Sheep, at least those domestically raised, need to be cared for. They don’t seem to know the best places to graze. They need to be directed to good grazing land. Sheep seem to be animals that have their eyes fixed on the small plot of life before their eyes.

I’m sure most of you have seen pictures of those wonderful shepherd dogs that are raised to watch the sheep, to corral them, to keep them together.

 Speaking for himself, Jesus says he is a shepherd who cares for his sheep. Not only does he care for them but if one is lost he goes in search of it. When he finds it he cradles it tenderly in his arms and brings it back to the flock, and rejoices.
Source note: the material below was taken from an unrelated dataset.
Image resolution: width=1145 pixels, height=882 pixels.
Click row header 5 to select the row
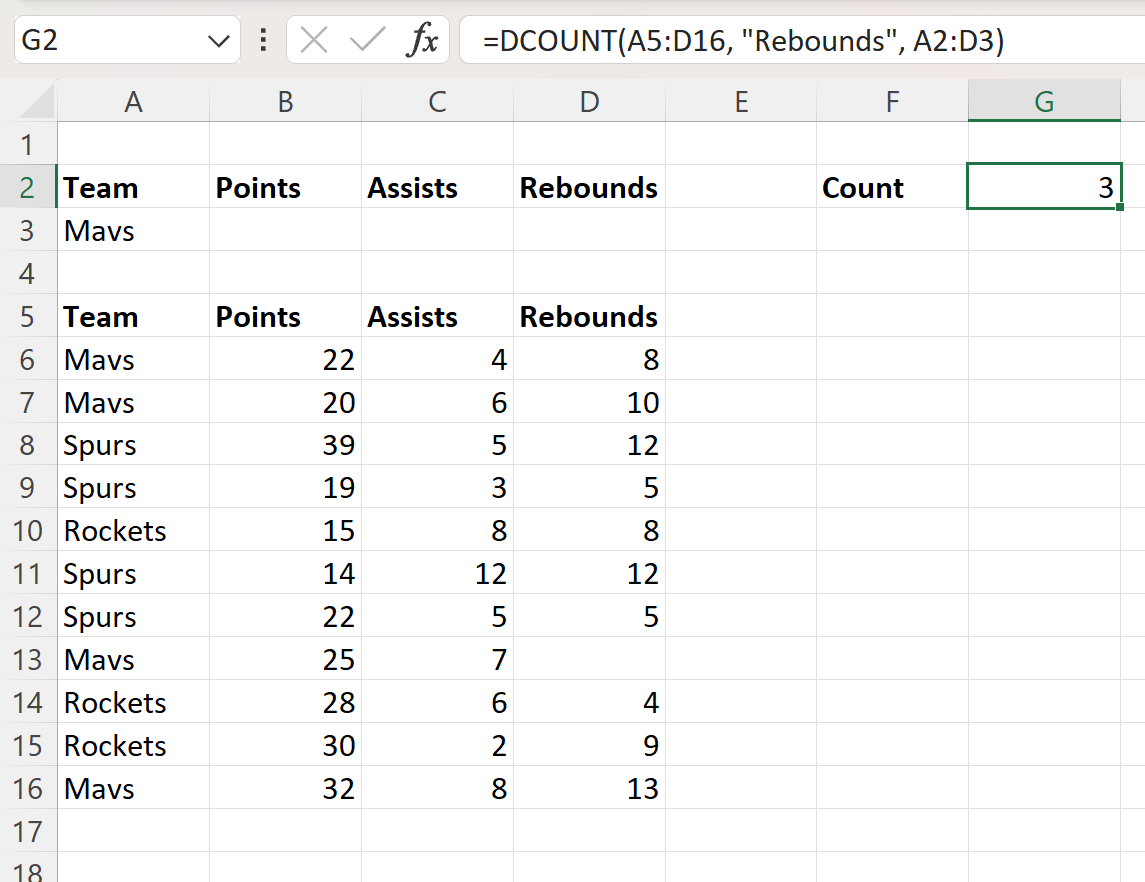tap(27, 316)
However far the sheep strays, he will go in search of it. However far we stray, he will search for us and lead us back to be safely in his presence.

Jesus was himself fulfilling that beautiful prayer we sang as our responsery song today.

The LORD is my shepherd; I shall not want. 

In verdant pastures he gives me repose;

beside restful waters he leads me;

he refreshes my soul. 

He guides me in right paths

for his name’s sake.

Even though I walk in the dark valley 

I fear no evil; for you are at my side. 

With your rod and your staff

that give me courage

You spread the table before me

in the sight of my foes;

you anoint my head with oil;

my cup overflows. 

Only goodness and kindness follow me

all the days of my life;

and I shall dwell in the house of the LORD

for years to come.

That’s what Jesus does. He is our shepherd. He leads his sheep and guides us through “a dark valley” into experiences and ways we  weren’t expecting. Robbers and thieves threaten our way. But we hear the voice of the shepherd, calling us each by name. We can hear his voice.